Quando floresce o quê? Um breve resumo
| Planta | Época de plantação (abril) | Floração prevista | Exposição |
|---|---|---|---|
| Dália | a partir de meados de abril | junho a outubro | sol |
| Lírio | abril | junho a agosto | sol a meia-sombra |
| Begónia (tuberosa) | abril, com proteção contra geada | julho até ao outono | meia-sombra a sombra |
| Gladíolo | abril a maio | verão | sol |
| Canna | abril, com calor | julho até ao outono | sol |
| Crocosmia | abril | julho a agosto | sol a meia-sombra |
| Agapanthus | abril em vaso | junho a agosto | sol |
Com truques simples, prolonga muito a floração
Quem quer plantar uma vez e aproveitar durante meses, ganha muito ao acertar em pequenos detalhes de manutenção e na combinação de espécies.
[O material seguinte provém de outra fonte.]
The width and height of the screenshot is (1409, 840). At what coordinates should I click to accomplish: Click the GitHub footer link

Uma boa adubação de base com composto ou um adubo orgânico de libertação lenta alimenta as plantas durante muitas semanas. Depois, basta reforçar a cada poucas semanas com um fertilizante líquido na água de rega - sobretudo em plantas de vaso.
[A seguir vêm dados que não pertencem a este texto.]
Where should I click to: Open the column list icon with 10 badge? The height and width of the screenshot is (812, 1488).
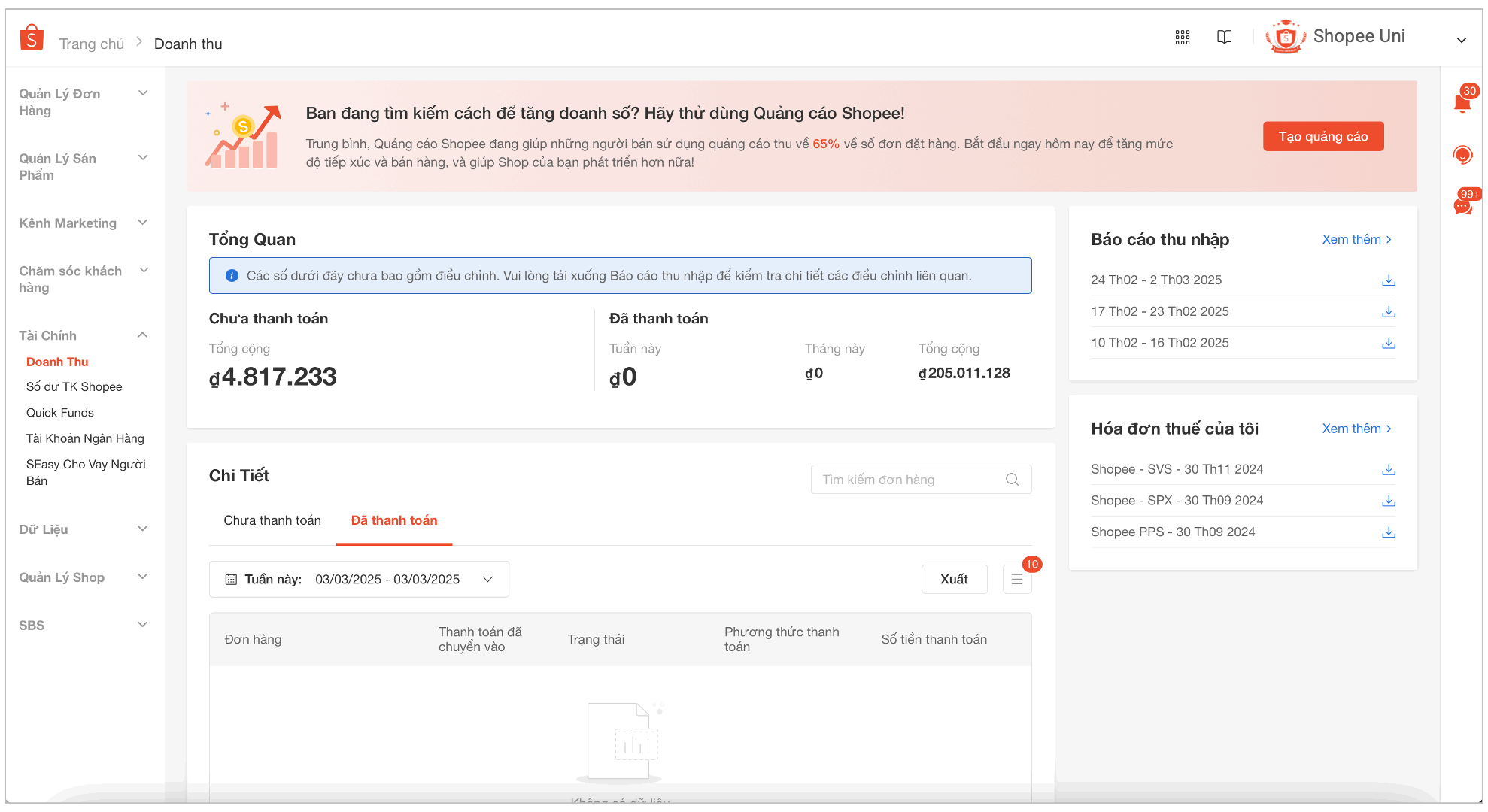tap(1017, 580)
Corta as hastes florais murchas com regularidade. Muitas espécies canalizam então a energia para novos botões, em vez de produzirem sementes. Nas dálias e nas begónias, nota-se logo a diferença.
- Primeira fertilização no momento da plantação
- Camada de cobertura para evitar que o solo seque
- Suportes firmes para variedades altas
- Remover flores murchas o quanto antes
- Vigiar pragas e sinais de fungos
O que os iniciantes costumam subestimar - e como evitar erros
Dois pontos causam frustração vezes sem conta: solo demasiado húmido e profundidade errada. Se os tubérculos ficam em água, apodrecem. Se forem plantados fundo demais, demoram uma eternidade a emergir. Se ficam demasiado à superfície, tombam ou secam com mais facilidade.
Outro clássico: a pressa. Muitos bolbos de verão demoram até aparecer o primeiro rebento. Quem, por impaciência, “vai espreitar” a escavar, pode ferir a planta jovem. Melhor é marcar o local com uma etiqueta e deixar fazer o seu tempo.
Se tens crianças, dá para transformar a plantação num momento divertido. Cada pessoa fica responsável por uma variedade e observa qual rebenta mais depressa. Acaba por ser uma pequena experiência de jardinagem que mantém o interesse também no verão.
Para terminar, uma ideia: plantas de floração de verão a partir de tubérculos e bolbos combinam muito bem com vivazes clássicas e flores anuais. Assim crias canteiros mais vivos, com alturas, cores e formas diferentes - e o jardim continua a parecer “acabado de fazer” até bem dentro do outono.